» WHAT YOU WILL DO
After reading the listing below, copy it out exactly.

» SUPPLIED MATERIAL
◆ ◆ ◆ ◆
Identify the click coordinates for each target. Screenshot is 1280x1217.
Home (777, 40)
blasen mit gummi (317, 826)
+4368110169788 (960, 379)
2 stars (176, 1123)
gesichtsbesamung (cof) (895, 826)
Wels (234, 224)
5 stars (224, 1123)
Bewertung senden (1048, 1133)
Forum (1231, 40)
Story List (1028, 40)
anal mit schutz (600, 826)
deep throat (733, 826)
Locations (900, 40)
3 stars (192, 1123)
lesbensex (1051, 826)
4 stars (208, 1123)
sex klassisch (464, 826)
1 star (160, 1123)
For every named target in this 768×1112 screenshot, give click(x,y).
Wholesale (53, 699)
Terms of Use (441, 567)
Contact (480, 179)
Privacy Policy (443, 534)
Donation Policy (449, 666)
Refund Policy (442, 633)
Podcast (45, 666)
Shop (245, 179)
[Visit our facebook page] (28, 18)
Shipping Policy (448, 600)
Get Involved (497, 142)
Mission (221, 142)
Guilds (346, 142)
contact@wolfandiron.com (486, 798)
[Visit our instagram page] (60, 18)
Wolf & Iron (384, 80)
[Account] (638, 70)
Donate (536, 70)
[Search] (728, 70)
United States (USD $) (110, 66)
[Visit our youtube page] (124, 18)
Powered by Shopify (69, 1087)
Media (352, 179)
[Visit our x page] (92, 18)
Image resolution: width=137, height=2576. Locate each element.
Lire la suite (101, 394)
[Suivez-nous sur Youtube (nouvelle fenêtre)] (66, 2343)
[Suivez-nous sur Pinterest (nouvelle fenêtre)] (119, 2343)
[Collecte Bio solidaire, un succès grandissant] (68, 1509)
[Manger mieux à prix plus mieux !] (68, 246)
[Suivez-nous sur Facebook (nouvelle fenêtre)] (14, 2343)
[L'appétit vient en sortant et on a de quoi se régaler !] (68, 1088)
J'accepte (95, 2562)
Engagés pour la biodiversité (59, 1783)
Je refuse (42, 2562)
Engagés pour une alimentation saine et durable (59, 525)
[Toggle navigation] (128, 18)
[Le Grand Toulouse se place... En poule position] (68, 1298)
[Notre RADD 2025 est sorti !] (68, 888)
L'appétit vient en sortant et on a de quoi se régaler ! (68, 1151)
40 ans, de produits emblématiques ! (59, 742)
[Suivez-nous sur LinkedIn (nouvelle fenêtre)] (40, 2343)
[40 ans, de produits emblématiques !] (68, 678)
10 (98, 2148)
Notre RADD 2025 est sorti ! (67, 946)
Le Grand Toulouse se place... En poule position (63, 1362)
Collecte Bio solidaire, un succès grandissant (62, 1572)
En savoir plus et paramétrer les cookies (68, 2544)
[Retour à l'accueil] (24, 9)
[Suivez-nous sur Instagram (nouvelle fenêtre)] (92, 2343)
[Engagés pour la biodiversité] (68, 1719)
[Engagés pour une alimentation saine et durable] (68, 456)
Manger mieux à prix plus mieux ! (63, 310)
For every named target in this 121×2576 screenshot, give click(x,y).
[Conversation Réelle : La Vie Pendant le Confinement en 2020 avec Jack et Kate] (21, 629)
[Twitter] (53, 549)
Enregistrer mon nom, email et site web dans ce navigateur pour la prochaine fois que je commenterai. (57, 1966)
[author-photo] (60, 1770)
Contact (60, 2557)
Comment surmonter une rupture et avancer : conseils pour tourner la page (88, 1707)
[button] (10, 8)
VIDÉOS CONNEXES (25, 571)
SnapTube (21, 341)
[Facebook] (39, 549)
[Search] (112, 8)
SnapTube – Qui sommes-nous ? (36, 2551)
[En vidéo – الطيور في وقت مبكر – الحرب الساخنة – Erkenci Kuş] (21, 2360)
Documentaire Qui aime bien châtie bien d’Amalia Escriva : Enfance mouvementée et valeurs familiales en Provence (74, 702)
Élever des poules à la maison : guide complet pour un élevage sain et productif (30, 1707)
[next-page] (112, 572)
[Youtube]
◆ ◆ ◆ ◆
» ANSWER BELOW
Identify the click coordinates for each target. Screenshot is 1280x1217.
Home (777, 40)
blasen mit gummi (317, 826)
+4368110169788 (960, 379)
2 stars (176, 1123)
gesichtsbesamung (cof) (895, 826)
Wels (234, 224)
5 stars (224, 1123)
Bewertung senden (1048, 1133)
Forum (1231, 40)
Story List (1028, 40)
anal mit schutz (600, 826)
deep throat (733, 826)
Locations (900, 40)
3 stars (192, 1123)
lesbensex (1051, 826)
4 stars (208, 1123)
sex klassisch (464, 826)
1 star (160, 1123)
For every named target in this 768×1112 screenshot, give click(x,y).
Wholesale (53, 699)
Terms of Use (441, 567)
Contact (480, 179)
Privacy Policy (443, 534)
Donation Policy (449, 666)
Refund Policy (442, 633)
Podcast (45, 666)
Shop (245, 179)
[Visit our facebook page] (28, 18)
Shipping Policy (448, 600)
Get Involved (497, 142)
Mission (221, 142)
Guilds (346, 142)
contact@wolfandiron.com (486, 798)
[Visit our instagram page] (60, 18)
Wolf & Iron (384, 80)
[Account] (638, 70)
Donate (536, 70)
[Search] (728, 70)
United States (USD $) (110, 66)
[Visit our youtube page] (124, 18)
Powered by Shopify (69, 1087)
Media (352, 179)
[Visit our x page] (92, 18)
Image resolution: width=137, height=2576. Locate each element.
Lire la suite (101, 394)
[Suivez-nous sur Youtube (nouvelle fenêtre)] (66, 2343)
[Suivez-nous sur Pinterest (nouvelle fenêtre)] (119, 2343)
[Collecte Bio solidaire, un succès grandissant] (68, 1509)
[Manger mieux à prix plus mieux !] (68, 246)
[Suivez-nous sur Facebook (nouvelle fenêtre)] (14, 2343)
[L'appétit vient en sortant et on a de quoi se régaler !] (68, 1088)
J'accepte (95, 2562)
Engagés pour la biodiversité (59, 1783)
Je refuse (42, 2562)
Engagés pour une alimentation saine et durable (59, 525)
[Toggle navigation] (128, 18)
[Le Grand Toulouse se place... En poule position] (68, 1298)
[Notre RADD 2025 est sorti !] (68, 888)
L'appétit vient en sortant et on a de quoi se régaler ! (68, 1151)
40 ans, de produits emblématiques ! (59, 742)
[Suivez-nous sur LinkedIn (nouvelle fenêtre)] (40, 2343)
[40 ans, de produits emblématiques !] (68, 678)
10 (98, 2148)
Notre RADD 2025 est sorti ! (67, 946)
Le Grand Toulouse se place... En poule position (63, 1362)
Collecte Bio solidaire, un succès grandissant (62, 1572)
En savoir plus et paramétrer les cookies (68, 2544)
[Retour à l'accueil] (24, 9)
[Suivez-nous sur Instagram (nouvelle fenêtre)] (92, 2343)
[Engagés pour la biodiversité] (68, 1719)
[Engagés pour une alimentation saine et durable] (68, 456)
Manger mieux à prix plus mieux ! (63, 310)
For every named target in this 121×2576 screenshot, give click(x,y).
[Conversation Réelle : La Vie Pendant le Confinement en 2020 avec Jack et Kate] (21, 629)
[Twitter] (53, 549)
Enregistrer mon nom, email et site web dans ce navigateur pour la prochaine fois que je commenterai. (57, 1966)
[author-photo] (60, 1770)
Contact (60, 2557)
Comment surmonter une rupture et avancer : conseils pour tourner la page (88, 1707)
[button] (10, 8)
VIDÉOS CONNEXES (25, 571)
SnapTube (21, 341)
[Facebook] (39, 549)
[Search] (112, 8)
SnapTube – Qui sommes-nous ? (36, 2551)
[En vidéo – الطيور في وقت مبكر – الحرب الساخنة – Erkenci Kuş] (21, 2360)
Documentaire Qui aime bien châtie bien d’Amalia Escriva : Enfance mouvementée et valeurs familiales en Provence (74, 702)
Élever des poules à la maison : guide complet pour un élevage sain et productif (30, 1707)
[next-page] (112, 572)
[Youtube]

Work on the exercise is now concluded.